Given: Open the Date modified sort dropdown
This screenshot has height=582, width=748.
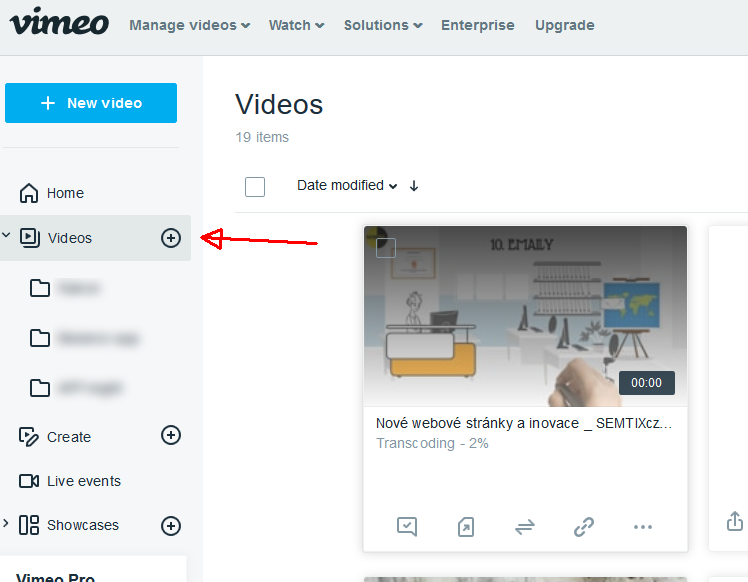Looking at the screenshot, I should click(x=347, y=185).
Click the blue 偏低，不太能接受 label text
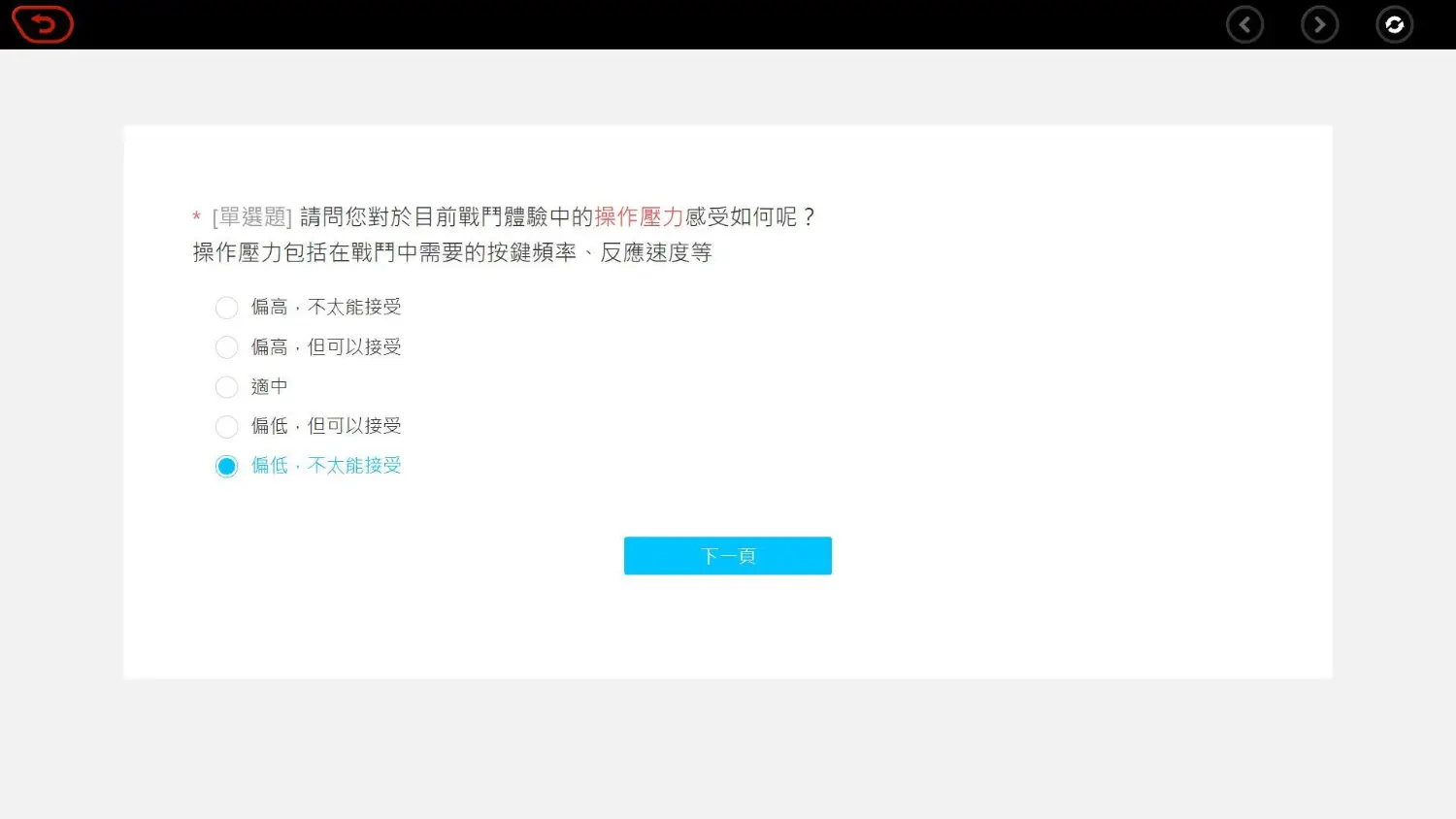The image size is (1456, 819). [326, 466]
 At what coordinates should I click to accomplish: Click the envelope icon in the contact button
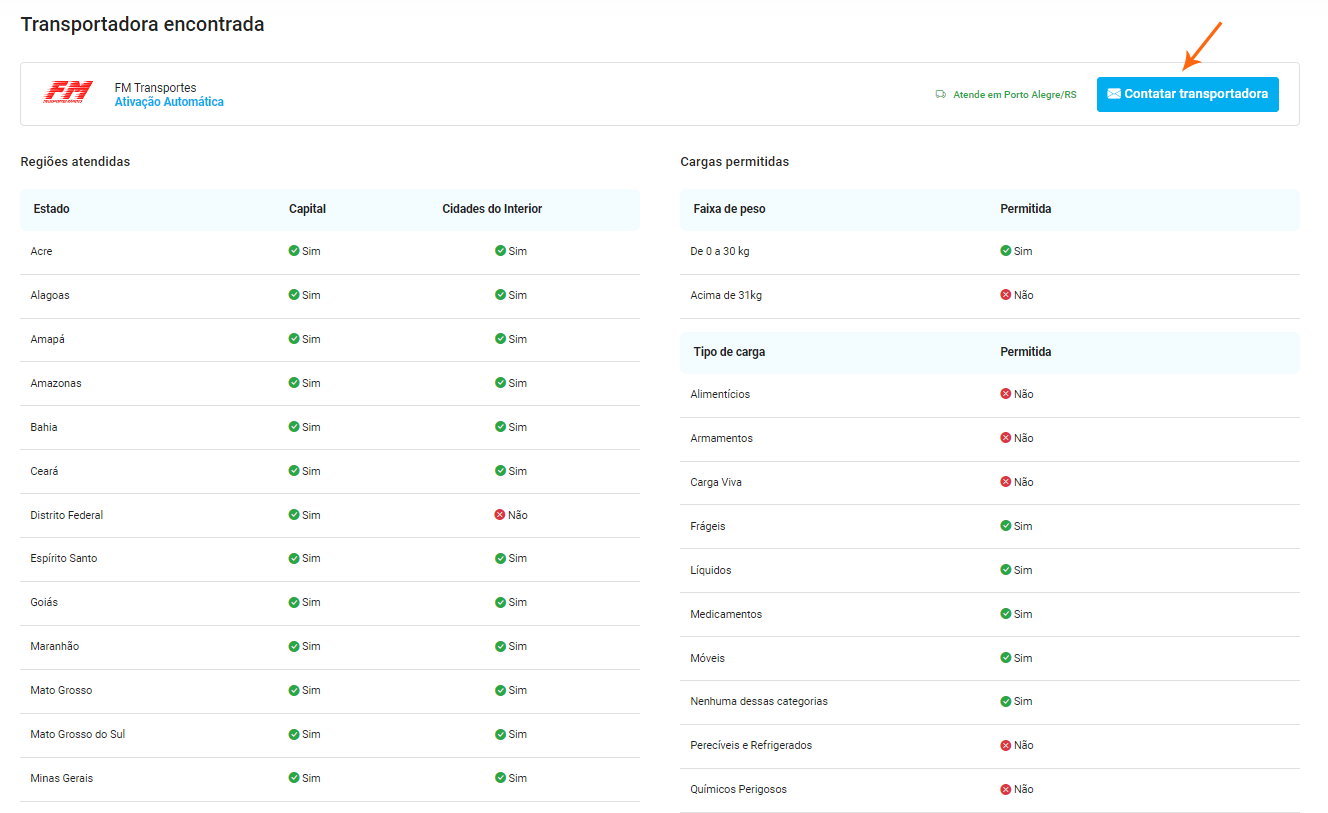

****

### WHAT THIS TASK INVOLVES
Leave every picture out, and repeat exactly the lines from the one containing "This screenshot has height=582, width=748." through the last line of the entries, both ends included.

### EXERCISE ANSWER
This screenshot has height=582, width=748.
Looking at the screenshot, I should click(x=347, y=185).
Click the blue 偏低，不太能接受 label text
The image size is (1456, 819). [326, 466]
 At what coordinates should I click to accomplish: Click the envelope icon in the contact button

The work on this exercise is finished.